Give back each entry word for word, but drop the images.

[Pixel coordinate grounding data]
■ ■ ■ ■ ■
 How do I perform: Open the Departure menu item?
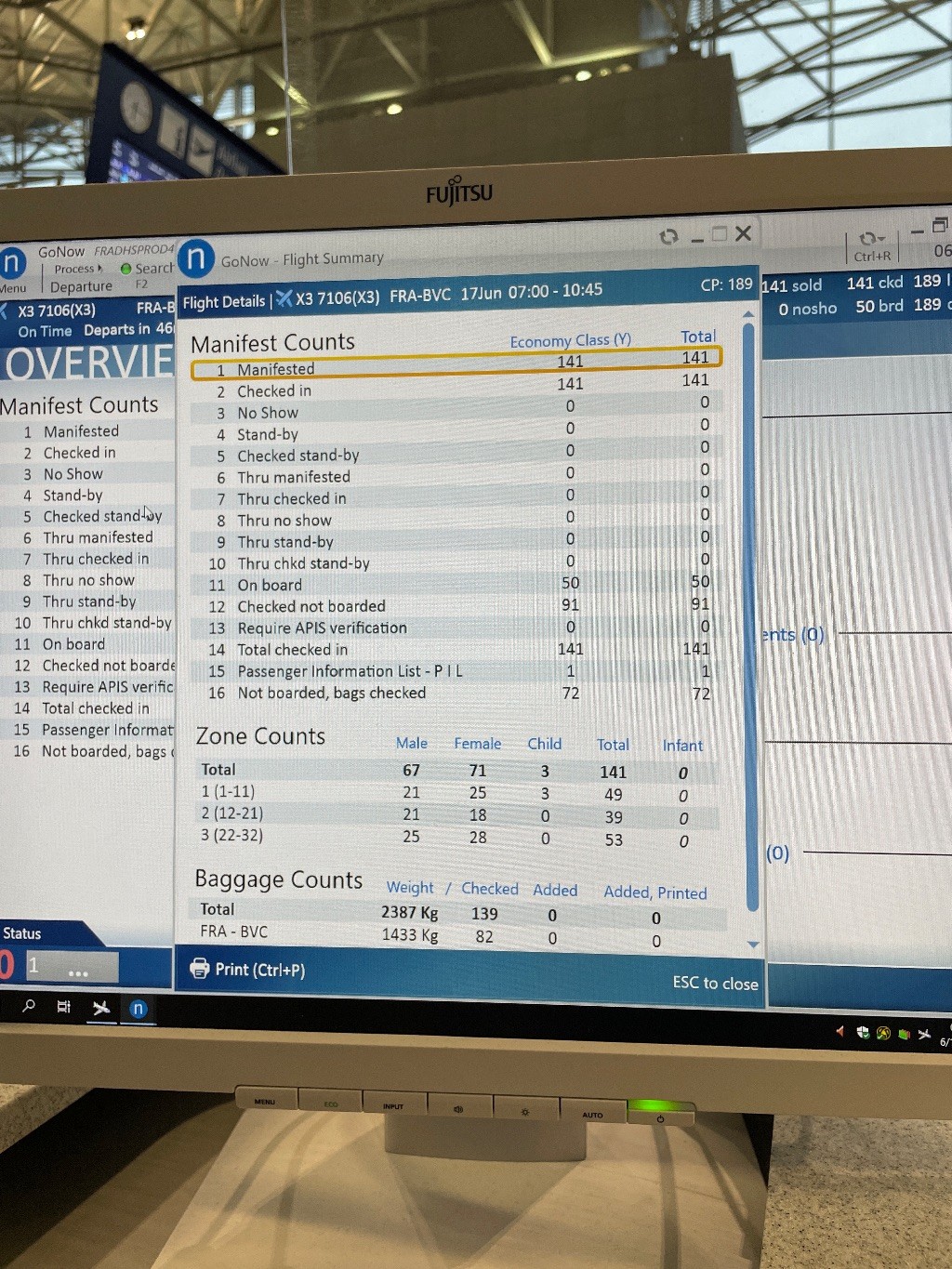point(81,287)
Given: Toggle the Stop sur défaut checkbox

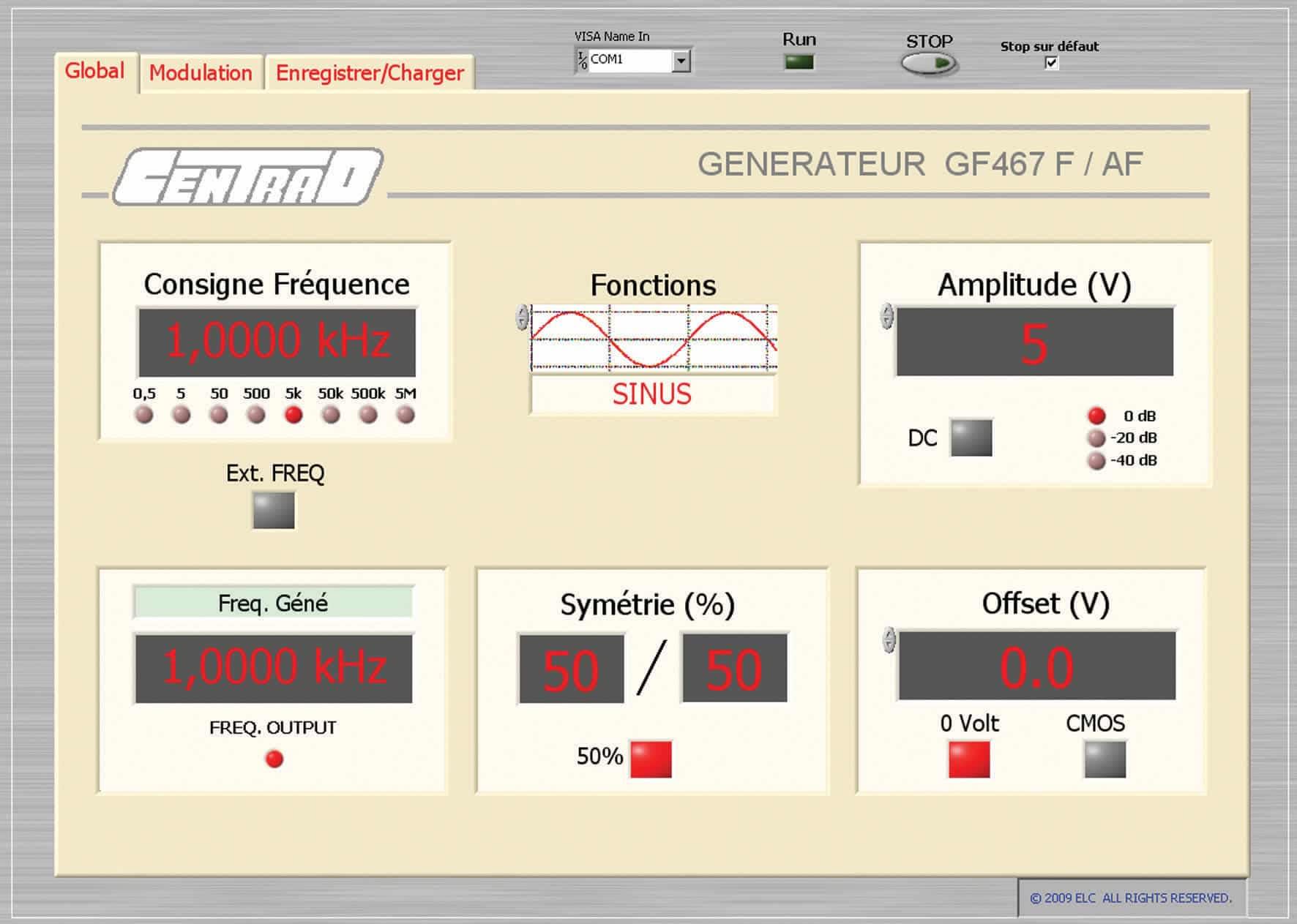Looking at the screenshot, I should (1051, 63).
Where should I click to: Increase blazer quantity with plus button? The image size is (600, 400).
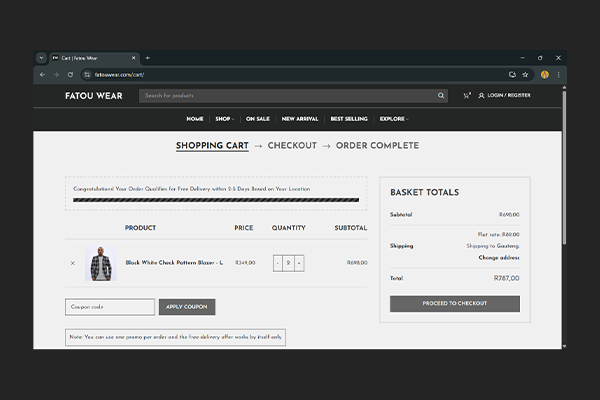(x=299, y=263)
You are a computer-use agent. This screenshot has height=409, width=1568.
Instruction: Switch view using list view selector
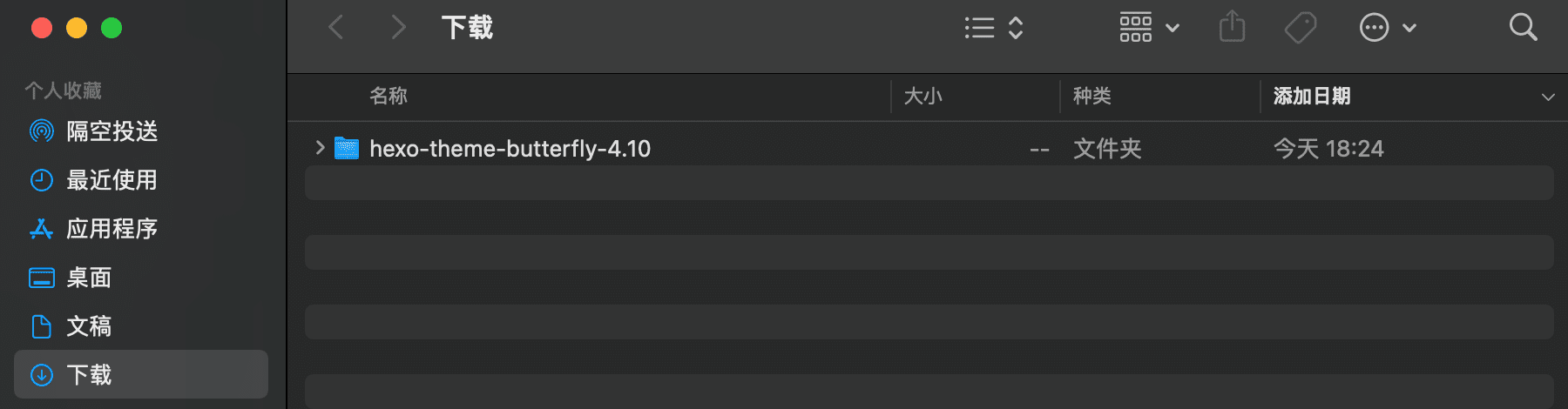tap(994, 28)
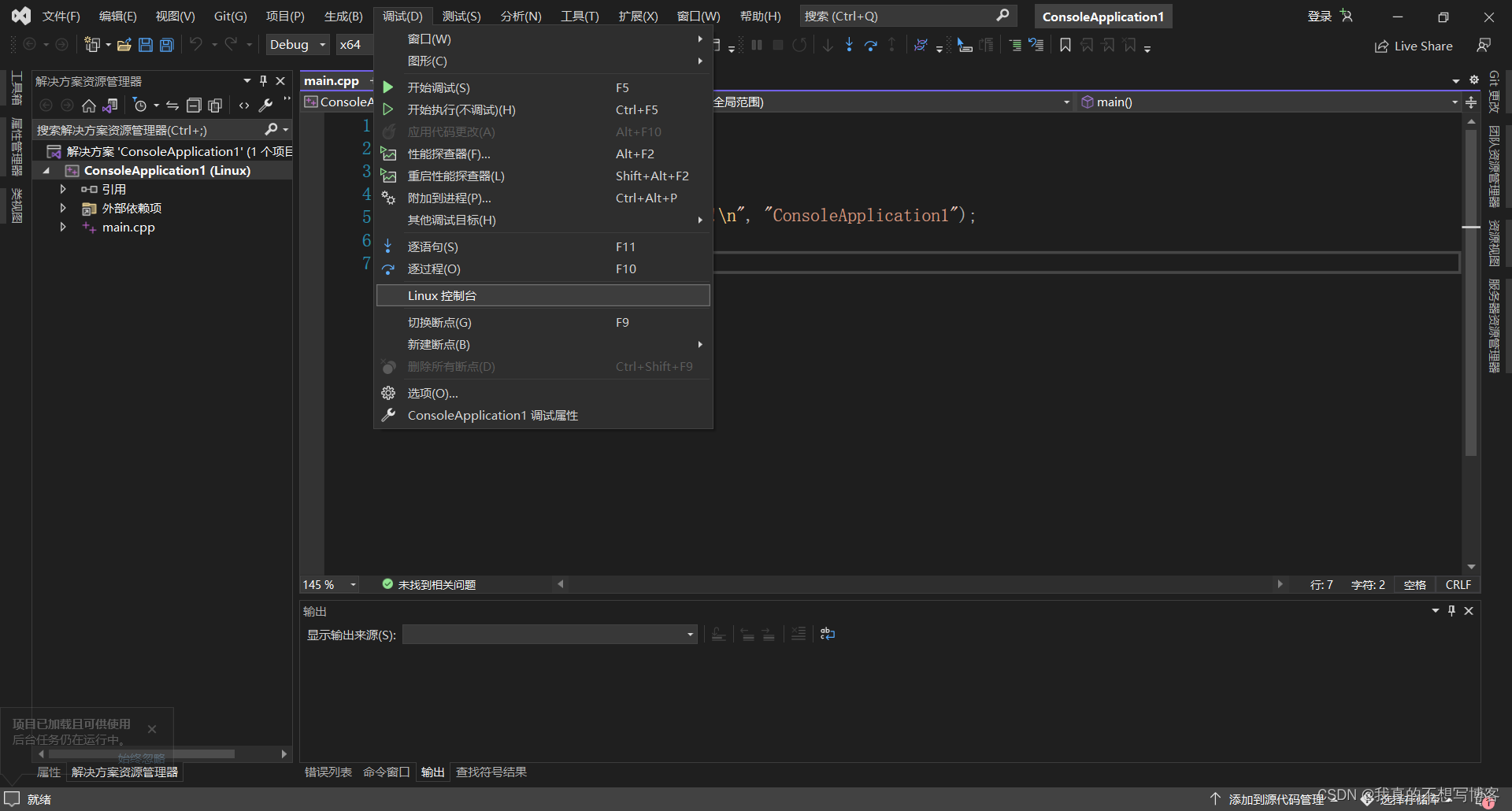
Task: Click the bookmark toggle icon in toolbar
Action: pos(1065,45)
■ ■ ■ ■ ■
_TASK OUTPUT_:
 How do I perform: Open the Departure menu item?
point(81,287)
Given: Toggle the Stop sur défaut checkbox

Looking at the screenshot, I should (1051, 63).
Where should I click to: Increase blazer quantity with plus button? The image size is (600, 400).
(x=299, y=263)
You are a computer-use agent. This screenshot has height=409, width=1568.
Instruction: Switch view using list view selector
tap(994, 28)
Task: Click the bookmark toggle icon in toolbar
Action: pos(1065,45)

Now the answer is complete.